Bảo and Linh have been told to stay apart, but when a meal promotion at Linh’s restaurant overwhelms the staff, Bảo sneaks over to help. It’s the beginning of a friendship that turns into something more, even though they have to keep it hidden from their feuding families. Linh’s relationship with her parents is already strained, because Linh is passionate about art but her parents want a more stable, secure profession for her. Bảo’s parents, by contrast, support giving him time to find a passion. To Bảo’s surprise, he enjoys writing and editing for the school newspaper – whose meddling editor pairs him up with Linh to do restaurant reviews. Meanwhile, local community gossip inflames the tension between the families when someone spreads a rumor that Linh’s family restaurant has pests, and a visit by an abusive, racist customer sparks Bảo into finding his voice. In the background of all of this is the question: what happened to two families who, back in Vietnam, were so close they were practically related?

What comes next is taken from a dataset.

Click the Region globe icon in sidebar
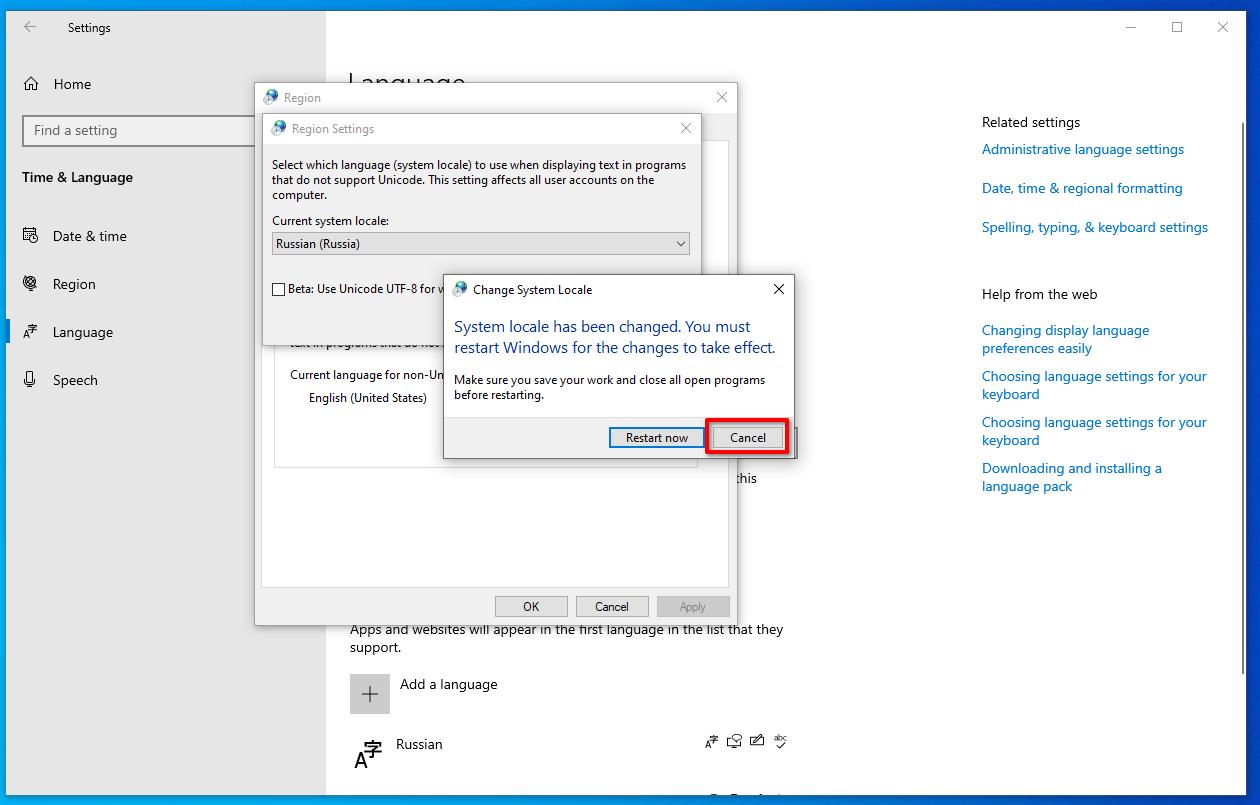The image size is (1260, 805). (31, 284)
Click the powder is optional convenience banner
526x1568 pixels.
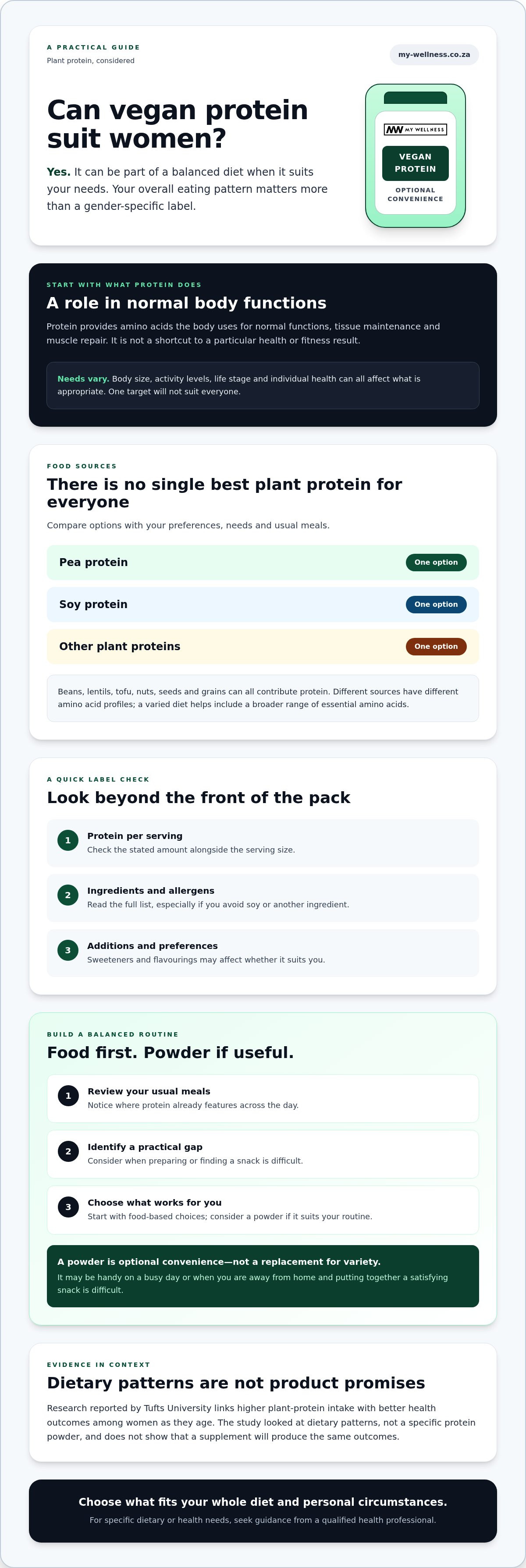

I always enjoy a slice-of-life plot, one which follows characters through ordinary events rather than building to a foreshadowed finale. The unpredictability is a highlight here; the book really feels like ‘a year in the life.’ I liked that neither Bảo nor Linh had dated before and are each other’s first kiss – as a socially delayed high-schooler, I’m always happy not to feel like quite so much of a freak.
While secondary characters don’t have major arcs, they existed to me as real people instead of figures to push the plot for others. I appreciated that the parents were different from each other, because in YA developed adults are rare. Speaking of adults, the secondary character of Chef Bryan Le steals every scene he’s in. A hyperactive Vietnamese-American restaurateur, Chef Le embraces the two reviewers who remind him of himself, going as far as to offer Linh her first paid commission.
It’s clear that the author is an expert in restaurant life (whether personally or by meticulous research, I don’t know). We can see the difference between Chef Le’s “culinary” kitchen, a well-oiled machine, and the more haphazard family kitchens of the Mai and Nguyễn families, where kids nap in the rice storage room. We understand the precarious finances and the details of food production (what time you have to show up for prep, and the patter of Spanish, English, and Vietnamese spoken in the kitchen). A scene where Linh and her parents visit an Americanized Vietnamese restaurant, where the white waiter can’t even understand their pronunciation of the Vietnamese dishes on the menu, is particularly good.
At least, I think it was Linh’s family, and not Bảo’s. See, the book is narrated in the first person, with Bảo and Linh alternating chapters, but unfortunately, their voices are completely indistinguishable. I’d frequently be several pages deep in one of Linh’s chapters when someone would call her Bảo, and I’d realize I’d mixed up the narrators again. The external clues aren’t enough because they live in the same settings (restaurant, school), have overlapping friends, and even call their parents by the same names (Mẹ and Ba). So you have a teen who grew up in a restaurant conducting research with their parents, Mẹ and Ba, and… I have no idea who it was.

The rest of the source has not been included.